=== Tugas Anda ===
Lanjutkan berita tentang penyidikan KPK dalam kasus korupsi e-KTP, mulai setelah kalimat terakhir yang tercantum.

=== Kutipan Halaman ===
= = =

Korupsi e-KTP, KPK Periksa Pegawai lndosat
- ANTARA/Reno Esnir
VIVA.co.id - Penyidik Komisi Pemberantasan Korupsi (KPK) menjadwalkan pemeriksaan terhadap satu orang pegawai PT lndosat bernama M. Burhanudin, Senin, 16 November 2015.
Burhanudin akan diperiksa sebagai saksi terkait kasus dugaan korupsi pengadaan paket penerapan Kartu Tanda Penduduk Elektronik (e-KTP) di Kementerian Dalam Negeri tahun Anggaran 2011-2012.
"Diperiksa sebagai saksi untuk tersangka S (Sugiharto), kata Pelaksana harian Kepala Biro Humas KPK, Yuyuk Andriati.
Sebelumnya, KPK menduga PT Pos Indonesia dan Indosat diduga terlibat dalam dugaan korupsi terkait proyek pengadaan Kartu Tanda Penduduk Elektronik tahun anggaran 2011 dan 2012.
Seorang pejabat di Kementerian Dalam Negeri sudah ditetapkan sebagai tersangka dalam kasus ini. Pejabat itu adalah Ditjen Dukcapil Kemendagri sekaligus Pejabat Pembuat Komitmen (PPK), Sugiharto.
KPK masih terus melakukan penyidikan perkara ini dengan melakukan pemeriksaan sejumlah saksi. Tercatat beberapa saksi yang dipanggil oleh perkara ini berasal dari pihak PT Pos lndonesia. Bahkan, salah satunya adalah mantan Direktur Utama PT Pos Indonesia, I Ketut Mardjana.
"(Saksi dari pihak) PT Pos diperiksa karena ada kontrak PT Pos sebagai jasa pengiriman," kata Kepala Bagian Pemberitaan dan Publikasi KPK, Priharsa Nugraha, Jumat, 3 Juli 2015.

= = =

=== Baris-baris data penunjukan ===
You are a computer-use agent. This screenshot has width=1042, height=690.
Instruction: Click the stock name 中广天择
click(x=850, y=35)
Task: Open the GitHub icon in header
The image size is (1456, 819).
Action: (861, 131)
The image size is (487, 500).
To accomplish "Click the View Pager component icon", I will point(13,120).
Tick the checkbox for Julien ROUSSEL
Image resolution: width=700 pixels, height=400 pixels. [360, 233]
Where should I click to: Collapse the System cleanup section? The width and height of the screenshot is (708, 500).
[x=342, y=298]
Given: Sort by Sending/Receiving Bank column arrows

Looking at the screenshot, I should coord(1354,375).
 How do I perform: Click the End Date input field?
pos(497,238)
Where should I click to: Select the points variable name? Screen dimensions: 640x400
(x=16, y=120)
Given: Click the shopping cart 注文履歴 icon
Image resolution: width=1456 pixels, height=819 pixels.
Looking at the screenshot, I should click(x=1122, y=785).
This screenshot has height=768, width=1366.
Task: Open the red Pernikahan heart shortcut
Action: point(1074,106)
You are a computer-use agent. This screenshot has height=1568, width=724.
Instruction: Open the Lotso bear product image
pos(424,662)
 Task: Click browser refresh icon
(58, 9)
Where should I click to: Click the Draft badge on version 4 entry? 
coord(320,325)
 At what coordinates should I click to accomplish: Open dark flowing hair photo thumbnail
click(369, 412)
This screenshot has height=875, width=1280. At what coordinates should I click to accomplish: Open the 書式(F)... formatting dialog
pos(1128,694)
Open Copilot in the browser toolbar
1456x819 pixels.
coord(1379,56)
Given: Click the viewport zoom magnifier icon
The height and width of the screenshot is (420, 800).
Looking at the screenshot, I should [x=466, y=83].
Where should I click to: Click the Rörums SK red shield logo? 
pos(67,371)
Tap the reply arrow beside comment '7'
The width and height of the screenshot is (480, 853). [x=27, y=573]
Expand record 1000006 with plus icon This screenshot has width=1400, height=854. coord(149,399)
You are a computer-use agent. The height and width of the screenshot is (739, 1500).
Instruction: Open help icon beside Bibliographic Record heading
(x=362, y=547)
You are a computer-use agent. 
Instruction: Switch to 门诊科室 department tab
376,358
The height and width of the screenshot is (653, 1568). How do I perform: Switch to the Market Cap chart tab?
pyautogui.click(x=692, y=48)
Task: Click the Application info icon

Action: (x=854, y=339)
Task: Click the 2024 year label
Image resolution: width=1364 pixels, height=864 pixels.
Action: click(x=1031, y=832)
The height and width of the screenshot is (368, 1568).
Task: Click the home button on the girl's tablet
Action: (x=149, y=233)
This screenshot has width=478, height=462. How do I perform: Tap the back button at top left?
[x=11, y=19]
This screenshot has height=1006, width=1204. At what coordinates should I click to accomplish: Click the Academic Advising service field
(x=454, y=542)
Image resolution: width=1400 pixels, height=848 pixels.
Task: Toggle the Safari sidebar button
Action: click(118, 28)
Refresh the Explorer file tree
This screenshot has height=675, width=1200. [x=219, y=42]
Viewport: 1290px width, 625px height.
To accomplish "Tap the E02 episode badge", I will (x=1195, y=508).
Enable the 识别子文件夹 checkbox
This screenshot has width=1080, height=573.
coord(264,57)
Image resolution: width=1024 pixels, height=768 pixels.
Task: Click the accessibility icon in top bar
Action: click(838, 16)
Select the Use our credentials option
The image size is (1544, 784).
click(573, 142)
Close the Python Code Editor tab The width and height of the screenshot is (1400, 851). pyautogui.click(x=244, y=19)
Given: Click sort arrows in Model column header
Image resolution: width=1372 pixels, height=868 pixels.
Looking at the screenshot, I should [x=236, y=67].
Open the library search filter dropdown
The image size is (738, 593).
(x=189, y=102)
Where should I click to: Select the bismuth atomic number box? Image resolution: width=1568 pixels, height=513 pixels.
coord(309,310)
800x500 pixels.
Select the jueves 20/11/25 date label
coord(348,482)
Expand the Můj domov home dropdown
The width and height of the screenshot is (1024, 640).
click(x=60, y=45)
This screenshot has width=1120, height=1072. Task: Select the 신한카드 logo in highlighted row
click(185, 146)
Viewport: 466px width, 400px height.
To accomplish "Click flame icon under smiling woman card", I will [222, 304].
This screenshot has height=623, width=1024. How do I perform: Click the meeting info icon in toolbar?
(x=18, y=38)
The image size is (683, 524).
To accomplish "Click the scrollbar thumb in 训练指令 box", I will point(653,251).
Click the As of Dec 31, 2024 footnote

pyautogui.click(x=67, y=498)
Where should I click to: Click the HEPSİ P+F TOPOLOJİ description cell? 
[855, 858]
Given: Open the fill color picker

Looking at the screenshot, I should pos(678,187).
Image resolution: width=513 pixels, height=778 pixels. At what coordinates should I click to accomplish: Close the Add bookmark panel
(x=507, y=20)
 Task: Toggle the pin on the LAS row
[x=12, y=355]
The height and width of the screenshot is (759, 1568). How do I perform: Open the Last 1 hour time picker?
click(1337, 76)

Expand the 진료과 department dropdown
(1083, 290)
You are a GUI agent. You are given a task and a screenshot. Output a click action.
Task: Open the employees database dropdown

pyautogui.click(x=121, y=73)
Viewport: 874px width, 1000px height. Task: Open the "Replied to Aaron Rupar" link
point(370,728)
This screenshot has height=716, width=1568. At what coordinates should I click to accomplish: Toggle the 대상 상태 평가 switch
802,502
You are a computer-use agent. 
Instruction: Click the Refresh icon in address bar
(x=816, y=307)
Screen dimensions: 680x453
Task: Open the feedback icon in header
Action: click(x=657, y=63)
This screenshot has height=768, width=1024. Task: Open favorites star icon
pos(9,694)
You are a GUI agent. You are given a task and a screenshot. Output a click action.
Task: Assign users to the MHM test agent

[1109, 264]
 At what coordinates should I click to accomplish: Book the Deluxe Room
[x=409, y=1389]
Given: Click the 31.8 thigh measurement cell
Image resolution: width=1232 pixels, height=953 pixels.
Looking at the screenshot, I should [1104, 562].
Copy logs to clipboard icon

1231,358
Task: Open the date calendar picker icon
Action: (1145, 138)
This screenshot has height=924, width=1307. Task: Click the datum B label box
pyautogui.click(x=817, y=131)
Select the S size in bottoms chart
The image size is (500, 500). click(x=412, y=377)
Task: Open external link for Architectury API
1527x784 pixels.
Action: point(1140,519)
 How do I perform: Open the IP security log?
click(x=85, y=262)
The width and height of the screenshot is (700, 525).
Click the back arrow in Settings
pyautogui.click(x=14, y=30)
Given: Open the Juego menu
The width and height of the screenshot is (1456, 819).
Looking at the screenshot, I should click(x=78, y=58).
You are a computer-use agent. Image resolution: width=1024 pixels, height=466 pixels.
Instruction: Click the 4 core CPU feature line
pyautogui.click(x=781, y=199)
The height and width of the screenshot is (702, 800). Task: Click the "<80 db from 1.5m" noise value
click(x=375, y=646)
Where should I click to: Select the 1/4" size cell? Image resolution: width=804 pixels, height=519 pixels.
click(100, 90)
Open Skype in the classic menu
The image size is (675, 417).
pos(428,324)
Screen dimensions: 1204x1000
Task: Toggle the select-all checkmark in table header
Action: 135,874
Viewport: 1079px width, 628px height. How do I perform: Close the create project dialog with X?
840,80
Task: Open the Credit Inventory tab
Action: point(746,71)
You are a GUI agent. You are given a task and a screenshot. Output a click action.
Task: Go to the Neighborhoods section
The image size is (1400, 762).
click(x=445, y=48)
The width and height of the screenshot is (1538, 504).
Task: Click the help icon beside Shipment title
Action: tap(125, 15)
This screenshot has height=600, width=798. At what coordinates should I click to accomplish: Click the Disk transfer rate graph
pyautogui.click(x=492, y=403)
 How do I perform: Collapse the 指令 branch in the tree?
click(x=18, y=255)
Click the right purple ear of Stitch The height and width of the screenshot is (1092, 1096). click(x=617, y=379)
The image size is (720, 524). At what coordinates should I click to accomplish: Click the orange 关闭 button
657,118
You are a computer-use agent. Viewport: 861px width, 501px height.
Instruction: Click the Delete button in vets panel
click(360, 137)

= = =

=== Hasil Latihan Ini ===
Berdasarkan kontrak tersebut, PT Pos bertanggungjawab dalam pengiriman logistik ke seluruh lndonesia, seperti di antaranya finger print dan scanner.
Terkait kontrak jasa pengiriman, PT Pos menjalin kerja sama dengan PT Quadra Solution, salah satu anggota konsorsium pemenang tender e-KTP yakni konsorsium PNRI.
Selain memeriksa saksi dari PT Pos, penyidik juga sempat memanggil petinggi dari pihak lndosat untuk dimintai keterangan. Ia adalah Leonardus Salim, Division Head Carriers & Partner Collection PT Indosat.
Pada proyek ini, Indosat merupakan subkontraktor dalam pengadaan chip sebagai basis penyimpanan data, terutama sidik jari dan identitas. "Indosat, tidak kontrak secara langsung, kontrak dapat dari konsorsium PNRI," ujar Priharsa menambahkan.
Selain itu, PT Indosat juga bertanggung jawab atas penyediaan jaringan komunikasi, agar sistem pendataan dapat tersambung dari kecamatan, kabupaten hingga ke provinsi dan pusat.
Negara Rugi Rp1,2 Triliun
Diketahui, nilai proyek pengadaan e-KTP yang berasal dari tahun anggaran 2011 dan 2012 memang cukup fantastis, yakni mencapai Rp6 triliun. Dari jumlah total pagu anggaran itu, hasil hitungan KPK terkait kerugian negara pun fantastis, yakni hingga Rp1,12 triliun.
Sejauh ini, KPK baru menemukan dua alat bukti yang cukup untuk menjerat seorang pejabat Kemendagri, Sugiharto, sebagai tersangka.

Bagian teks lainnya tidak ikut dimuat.